EXERCISE PASSAGE section start

What persists; or, being a brief introduction to the poet Sappho

At the risk of redundancy – I know I’ve talked about this passage before, probably several times – I’ll let Virginia Woolf walk us in:

But the Greeks remain in a fastness of their own. Fate has been kind there too. She has preserved them from vulgarity. Euripides was eaten by dogs; Aeschylus killed by a stone; Sappho leapt from a cliff. We know no more of them than that. We have their poetry, and that is all.

(whence – this is from the second paragraph)

I was thinking earlier about how Sappho comes down to us. Manuscript traditions can be very messy and haphazard things, and hers is no exception. For something like Homer, often the problem is an embarrassment of riches (relatively speaking): several early Medieval versions of the complete text with competing readings. Or a lot of math and science texts come to us because the Moors were kind enough to translate them into Arabic while we in the west were busy not knowing Greek and dying of plague and what-not.

(I tease, I tease. My Medievalist friends would despair if they saw that.)

EXERCISE PASSAGE section end
DATA section start

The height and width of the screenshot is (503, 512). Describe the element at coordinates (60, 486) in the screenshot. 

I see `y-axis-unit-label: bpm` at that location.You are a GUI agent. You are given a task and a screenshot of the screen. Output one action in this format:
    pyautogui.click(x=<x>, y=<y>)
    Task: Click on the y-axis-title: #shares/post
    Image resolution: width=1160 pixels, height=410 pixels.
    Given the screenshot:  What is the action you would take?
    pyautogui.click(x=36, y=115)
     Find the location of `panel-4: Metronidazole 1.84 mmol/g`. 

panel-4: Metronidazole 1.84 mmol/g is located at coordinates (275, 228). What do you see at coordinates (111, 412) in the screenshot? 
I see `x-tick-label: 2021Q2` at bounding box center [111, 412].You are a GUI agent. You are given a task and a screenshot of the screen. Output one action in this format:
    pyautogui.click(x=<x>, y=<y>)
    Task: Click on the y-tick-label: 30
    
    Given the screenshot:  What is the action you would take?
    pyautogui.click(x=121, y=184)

DATA section end
DATA section start

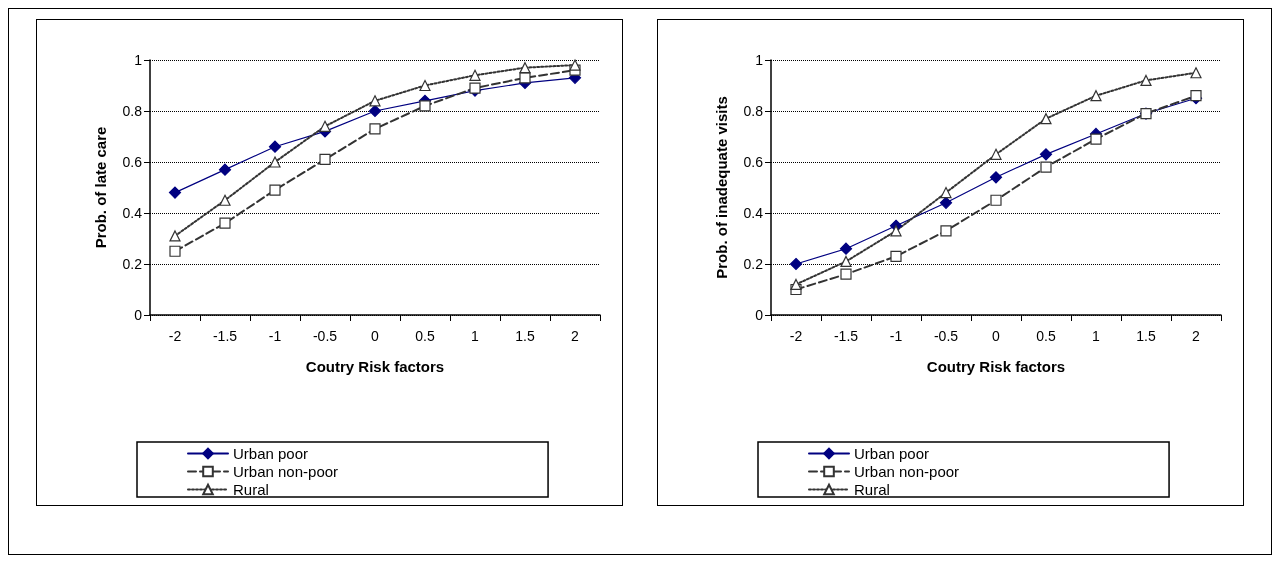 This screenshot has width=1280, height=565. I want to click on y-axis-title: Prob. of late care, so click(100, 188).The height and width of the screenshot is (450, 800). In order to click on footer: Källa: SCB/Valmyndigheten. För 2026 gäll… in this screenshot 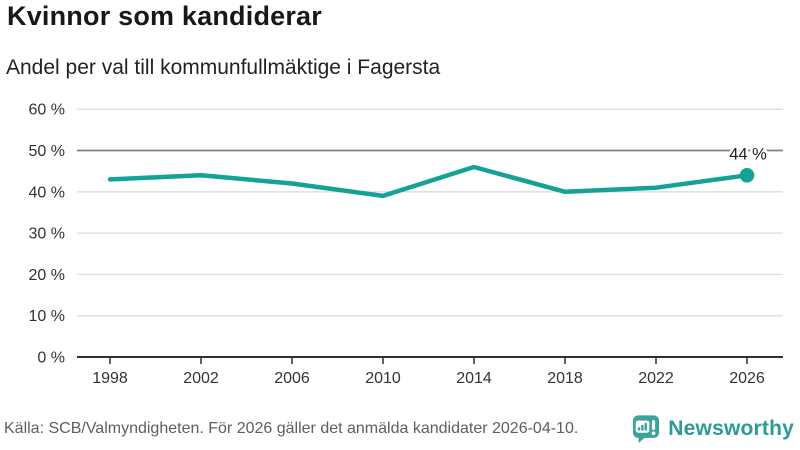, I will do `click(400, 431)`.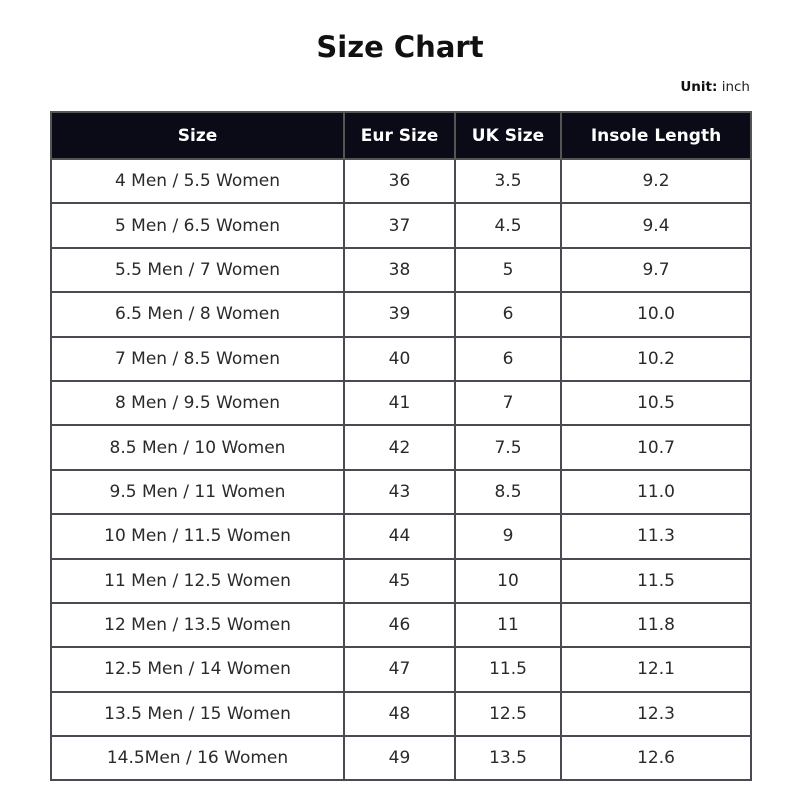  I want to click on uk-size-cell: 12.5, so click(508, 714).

DATA section end
DATA section start

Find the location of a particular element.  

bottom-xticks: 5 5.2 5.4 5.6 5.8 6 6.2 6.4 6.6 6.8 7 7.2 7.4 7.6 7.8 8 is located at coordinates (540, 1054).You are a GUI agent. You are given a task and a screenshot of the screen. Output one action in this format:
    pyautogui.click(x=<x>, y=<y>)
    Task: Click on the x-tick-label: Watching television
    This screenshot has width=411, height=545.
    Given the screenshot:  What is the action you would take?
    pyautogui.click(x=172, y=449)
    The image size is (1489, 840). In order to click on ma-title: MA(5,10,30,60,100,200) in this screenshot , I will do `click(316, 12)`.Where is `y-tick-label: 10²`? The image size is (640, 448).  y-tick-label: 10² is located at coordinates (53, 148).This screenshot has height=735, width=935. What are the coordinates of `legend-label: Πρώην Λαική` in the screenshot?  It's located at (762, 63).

DATA section end

* [TO DO]
1/ In the Sappho introduction, what did the Moors do with many math and science texts?
2/ From the Sappho introduction, extract word for word the part that opens with the words containing "At the risk" and closes with "the second paragraph)".
The entries come from a separate source.

* [RESULTS OF THE TASKS]
1/ They translated them into Arabic.

2/
At the risk of redundancy – I know I’ve talked about this passage before, probably several times – I’ll let Virginia Woolf walk us in:

But the Greeks remain in a fastness of their own. Fate has been kind there too. She has preserved them from vulgarity. Euripides was eaten by dogs; Aeschylus killed by a stone; Sappho leapt from a cliff. We know no more of them than that. We have their poetry, and that is all.

(whence – this is from the second paragraph)